The American College of Radiology (ACR) has announced the formation of a new Artificial Intelligence Economics Committee, aimed at developing financial strategies for the development and deployment of Artificial Intelligence tools in radiological care. The committee’s central focus is to address complex issues surrounding Medicare, Medicaid, and private insurance coverage as well as reimbursement models for Artificial Intelligence applications within radiology.
Gregory N. Nicola, chair of the ACR Commission on Economics, emphasized that this new committee will consolidate resources and expertise across the ACR. The goal is to ensure that federal rulemaking, reimbursement scenario planning, and cross-specialty advocacy are coordinated more effectively. Frank J. Rybicki, who was appointed chair of the new committee, leads a group of roughly 10 experts from various disciplines including payment schedules, code development, informatics, and computer science. Their collaborative scope includes oversight of key areas such as the Medicare Physician Fee Schedule (MPFS), the Hospital Outpatient Prospective Payment System (HOPPS), CPT code policy, and deployment of convolutional neural networks in clinical settings.

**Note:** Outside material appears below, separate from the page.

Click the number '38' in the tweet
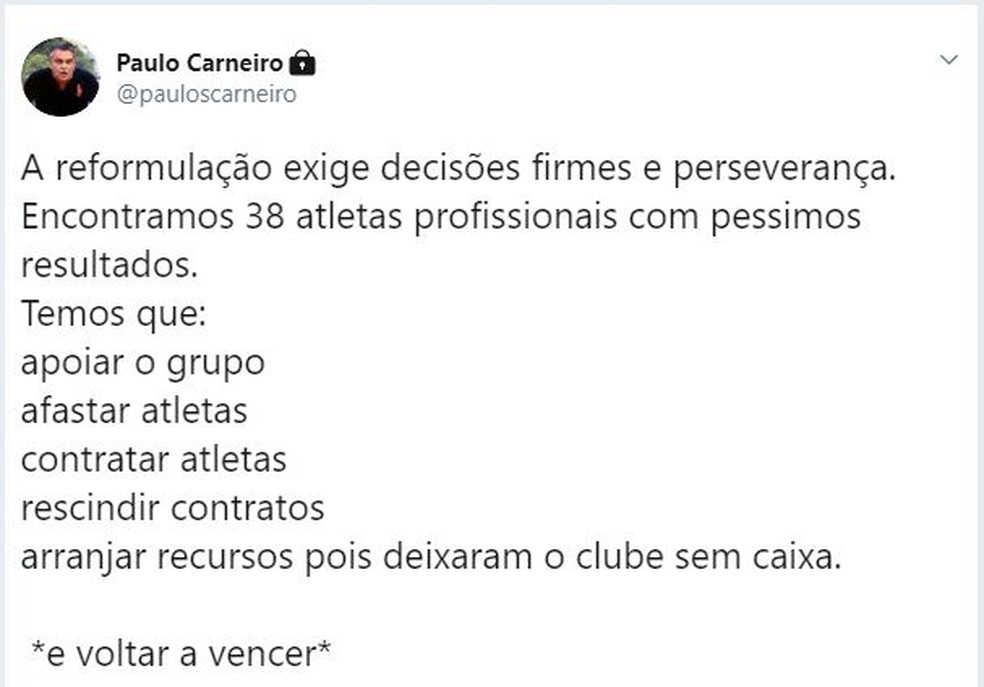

According to Rybicki, building a robust economic framework for Artificial Intelligence in radiology will require input from radiologists, allied professionals, patients, and other stakeholders. Christina Berry, lead on economic policy at ACR, will support the committee’s work and facilitate collaboration with commissions on informatics, government relations, and safety, as well as the ACR Data Science Institute. The Institute, established in 2017, plays a significant role in evaluation, validation, and monitoring of Artificial Intelligence algorithms, bringing practical and regulatory insights to the economics discussion. Christoph Wald, vice chair of the ACR Board of Chancellors, noted the importance of leveraging results from existing ACR initiatives to inform the committee’s strategy and improve Artificial Intelligence implementation in radiology.